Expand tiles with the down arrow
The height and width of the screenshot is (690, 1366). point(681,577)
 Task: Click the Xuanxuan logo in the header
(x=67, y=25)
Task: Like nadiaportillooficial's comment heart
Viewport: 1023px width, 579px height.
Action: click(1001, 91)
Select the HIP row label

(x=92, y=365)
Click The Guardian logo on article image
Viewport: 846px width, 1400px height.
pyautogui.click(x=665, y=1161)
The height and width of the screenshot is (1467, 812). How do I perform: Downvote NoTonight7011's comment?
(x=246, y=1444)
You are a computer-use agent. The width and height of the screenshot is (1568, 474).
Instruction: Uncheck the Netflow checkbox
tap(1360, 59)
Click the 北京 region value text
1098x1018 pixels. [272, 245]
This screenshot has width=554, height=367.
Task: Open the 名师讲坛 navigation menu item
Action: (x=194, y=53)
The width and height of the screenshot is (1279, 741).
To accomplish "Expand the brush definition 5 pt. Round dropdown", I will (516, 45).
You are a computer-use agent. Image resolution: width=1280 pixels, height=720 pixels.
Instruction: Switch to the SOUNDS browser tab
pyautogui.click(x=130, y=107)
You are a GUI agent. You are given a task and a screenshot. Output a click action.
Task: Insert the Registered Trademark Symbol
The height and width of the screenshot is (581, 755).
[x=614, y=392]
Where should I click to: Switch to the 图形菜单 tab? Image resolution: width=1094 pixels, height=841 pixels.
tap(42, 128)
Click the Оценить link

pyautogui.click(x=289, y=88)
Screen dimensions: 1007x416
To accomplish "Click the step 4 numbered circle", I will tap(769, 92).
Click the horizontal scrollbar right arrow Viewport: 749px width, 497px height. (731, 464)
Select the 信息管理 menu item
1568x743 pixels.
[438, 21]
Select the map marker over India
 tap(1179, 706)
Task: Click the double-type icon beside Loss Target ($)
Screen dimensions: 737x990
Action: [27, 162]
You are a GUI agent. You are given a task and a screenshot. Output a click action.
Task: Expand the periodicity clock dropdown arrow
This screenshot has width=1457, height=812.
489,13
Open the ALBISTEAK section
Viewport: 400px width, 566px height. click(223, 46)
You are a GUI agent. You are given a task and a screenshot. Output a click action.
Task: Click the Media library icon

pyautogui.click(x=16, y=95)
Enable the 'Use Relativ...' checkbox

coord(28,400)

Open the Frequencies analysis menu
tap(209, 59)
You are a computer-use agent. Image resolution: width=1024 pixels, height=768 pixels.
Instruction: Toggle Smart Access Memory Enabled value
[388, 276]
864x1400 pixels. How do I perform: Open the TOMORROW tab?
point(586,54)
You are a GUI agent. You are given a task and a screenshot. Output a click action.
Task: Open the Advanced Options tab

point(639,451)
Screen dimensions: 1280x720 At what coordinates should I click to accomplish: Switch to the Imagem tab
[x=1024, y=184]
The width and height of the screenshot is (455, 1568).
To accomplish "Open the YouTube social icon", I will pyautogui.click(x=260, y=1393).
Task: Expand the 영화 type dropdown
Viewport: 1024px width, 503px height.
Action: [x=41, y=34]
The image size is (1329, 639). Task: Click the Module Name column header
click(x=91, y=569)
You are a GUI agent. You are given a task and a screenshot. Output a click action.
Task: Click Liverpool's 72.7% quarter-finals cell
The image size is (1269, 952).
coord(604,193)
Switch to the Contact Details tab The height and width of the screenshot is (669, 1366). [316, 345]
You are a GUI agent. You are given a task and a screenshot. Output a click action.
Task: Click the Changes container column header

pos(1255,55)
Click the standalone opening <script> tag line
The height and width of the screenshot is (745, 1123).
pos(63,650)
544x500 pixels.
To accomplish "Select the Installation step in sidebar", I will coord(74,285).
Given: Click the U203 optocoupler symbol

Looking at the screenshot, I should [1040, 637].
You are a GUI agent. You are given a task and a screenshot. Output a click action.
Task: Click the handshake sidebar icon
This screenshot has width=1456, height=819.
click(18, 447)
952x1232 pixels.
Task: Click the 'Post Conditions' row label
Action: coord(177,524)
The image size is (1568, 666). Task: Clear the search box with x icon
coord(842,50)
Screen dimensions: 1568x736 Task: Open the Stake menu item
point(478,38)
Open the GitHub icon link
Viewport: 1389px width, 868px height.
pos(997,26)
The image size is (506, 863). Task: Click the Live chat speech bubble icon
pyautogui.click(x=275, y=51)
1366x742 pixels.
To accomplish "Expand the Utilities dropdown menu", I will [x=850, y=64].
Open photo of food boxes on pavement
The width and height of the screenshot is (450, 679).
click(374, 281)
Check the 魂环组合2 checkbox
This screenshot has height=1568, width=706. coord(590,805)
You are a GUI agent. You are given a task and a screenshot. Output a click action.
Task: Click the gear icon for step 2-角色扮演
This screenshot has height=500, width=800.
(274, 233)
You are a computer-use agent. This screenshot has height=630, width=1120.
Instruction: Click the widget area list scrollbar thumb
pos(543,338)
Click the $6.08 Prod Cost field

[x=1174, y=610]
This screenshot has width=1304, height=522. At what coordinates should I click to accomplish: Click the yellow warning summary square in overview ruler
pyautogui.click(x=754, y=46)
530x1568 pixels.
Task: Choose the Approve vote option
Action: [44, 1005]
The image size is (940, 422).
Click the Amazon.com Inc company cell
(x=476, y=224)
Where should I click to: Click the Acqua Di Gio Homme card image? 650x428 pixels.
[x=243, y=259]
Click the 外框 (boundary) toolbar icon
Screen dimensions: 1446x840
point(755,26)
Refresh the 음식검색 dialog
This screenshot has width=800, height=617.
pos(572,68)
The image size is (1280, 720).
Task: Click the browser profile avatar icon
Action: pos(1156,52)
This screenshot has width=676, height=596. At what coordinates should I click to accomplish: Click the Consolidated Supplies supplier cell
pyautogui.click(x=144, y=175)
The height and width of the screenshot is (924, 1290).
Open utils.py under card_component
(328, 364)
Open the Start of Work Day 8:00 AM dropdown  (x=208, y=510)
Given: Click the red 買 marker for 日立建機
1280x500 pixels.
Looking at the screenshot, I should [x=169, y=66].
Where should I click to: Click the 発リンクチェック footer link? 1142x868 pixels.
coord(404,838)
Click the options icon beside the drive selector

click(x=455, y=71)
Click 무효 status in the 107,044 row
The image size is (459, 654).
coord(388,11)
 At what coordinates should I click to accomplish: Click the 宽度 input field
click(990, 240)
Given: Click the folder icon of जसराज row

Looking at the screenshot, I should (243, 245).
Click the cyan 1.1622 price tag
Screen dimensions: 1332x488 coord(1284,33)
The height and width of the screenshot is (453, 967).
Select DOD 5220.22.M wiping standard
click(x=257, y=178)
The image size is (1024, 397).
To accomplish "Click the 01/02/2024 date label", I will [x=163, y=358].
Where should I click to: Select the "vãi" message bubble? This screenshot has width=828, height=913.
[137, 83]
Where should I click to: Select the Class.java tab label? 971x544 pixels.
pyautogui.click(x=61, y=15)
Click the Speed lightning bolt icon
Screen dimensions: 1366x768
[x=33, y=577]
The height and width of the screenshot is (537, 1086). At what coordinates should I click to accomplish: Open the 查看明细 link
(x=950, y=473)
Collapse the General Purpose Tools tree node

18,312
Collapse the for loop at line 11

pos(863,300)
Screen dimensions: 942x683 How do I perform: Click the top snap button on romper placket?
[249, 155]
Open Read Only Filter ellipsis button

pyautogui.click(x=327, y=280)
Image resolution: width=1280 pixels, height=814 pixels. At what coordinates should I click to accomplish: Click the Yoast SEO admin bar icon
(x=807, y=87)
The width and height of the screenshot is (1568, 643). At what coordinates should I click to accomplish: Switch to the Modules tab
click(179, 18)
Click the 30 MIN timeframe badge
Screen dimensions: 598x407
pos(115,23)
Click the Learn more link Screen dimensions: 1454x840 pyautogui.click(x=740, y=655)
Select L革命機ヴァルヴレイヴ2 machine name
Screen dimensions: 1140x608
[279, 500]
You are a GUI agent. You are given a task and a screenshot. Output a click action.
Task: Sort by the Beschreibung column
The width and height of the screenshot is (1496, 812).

··········

— TASK TO CARRY OUT —
Your answer should be the number of lines in the records that contain the word "type", with nothing added.

— EXPECTED ANSWER —
2